Computer Vision and NLP

Does Computer Vision add value to self-attention NLP?

Computer Vision does support natural language processing (NLP) to classify documents by their visual illustrations and text elements. We define the NLP plus CV approach in detail, evaluate it using a real-world scenario for real estate financing, and list limitations that may arise.

Business Background

Why is document classification important (again)?

Document classification refers to the process of assigning a document to one or more categories or classes. Automatic classification is especially important when enterprises process a large number of documents or emails, as classification provides a context in the business process and thereby saves a lot of time. For example, the banking and insurance sector uses a wide variety of scanned documents or emails that have to be organized, stored, and understood manually. The information within documents is then used in financial processes to finance, invest in or insure. Automated (con-)text understanding in documents reduces the manual effort to input data and create human understandable knowledge.

How does traditional OCR differ from AI approaches?

Document classification is not new to the insurance or financial industry. Actually the insurance industry came up with a special naming for this type of software, Input Managment. Sometimes the term OCR is used to describe any activity to digitize, categorize and extract documents. Traditional Input Management Software relies on various rather rule based patterns.

  • Traditional Input Management Software uses expert rules, like RegEx. Updating and maintaining those rules over decades is costly.
  • Traditional Input Management Software uses Layout based patterns, so that information is expected at a special position on a page.
  • Traditional Input Management Software relies on consulting. In contrast to recent AI technology, Input Management Software does not learn by examples but needs to be customized.
  • The processing and classification document relies on obsolete OCR. In the past 10 years the costs for OCR have dropped by ca. 90 %.

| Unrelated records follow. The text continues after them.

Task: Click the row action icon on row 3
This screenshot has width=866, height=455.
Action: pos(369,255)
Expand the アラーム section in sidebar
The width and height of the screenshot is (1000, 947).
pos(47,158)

Computer Vision improves the accuracy by 6 %

Let us start with the results first: Pre-trained Efficient Net improves the accuracy of NBOW by 6 % in document classification tasks. Combining text and image features the accuracy, and the F1-score are higher than pure NLP features. In this article, we describe our dataset in detail and the models we used for document classification?

NLP or/and CV Accuracy F1-score
Only text features 87 % 84 %
Text + image features 93 % 92 %


The real estate financing process in Germany provides us with a complex document classification problem

For this document classification problem, we have selected a unique use case that deals with documents from real estate financing. A bank has to check several documents that are handed in for a credit request before the decision of giving a loan can be made. Interestingly in this case every type of document adds more information about the real estate. After reviewing all types of documents the bank gains a 360 degree perspective per real estate. We describe and visualize all documents below as they exist in Germany. The goal was to develop a deep learning based solution that can automatically classify 356 documents by visual and text-based documents.


Land Registration

The land register extract is a copy of all entries in the land register. It is required, among other things, for the mortgage lending test on the basis of the mortgage lending documents and before the purchase of a property. Only if a justified interest has been proven, copies of the land register are accessible in Germany.

Land Registration Extract

Notarized Contract

A land purchase agreement, i.e. notarizes contract, is a purchase agreement for the acquisition of land, rights equivalent to land or heritable building rights. Due to the special economic significance and the more complicated legal issues and legal relationships, a wide range of purchaser protection mechanisms are in place for land by law and case law, so that a land purchase agreement cannot be concluded without form like most everyday purchase agreements. Rather, the involvement of a notary is mandatory and required irrespective of whether the contracting parties are experienced merchants or consumers.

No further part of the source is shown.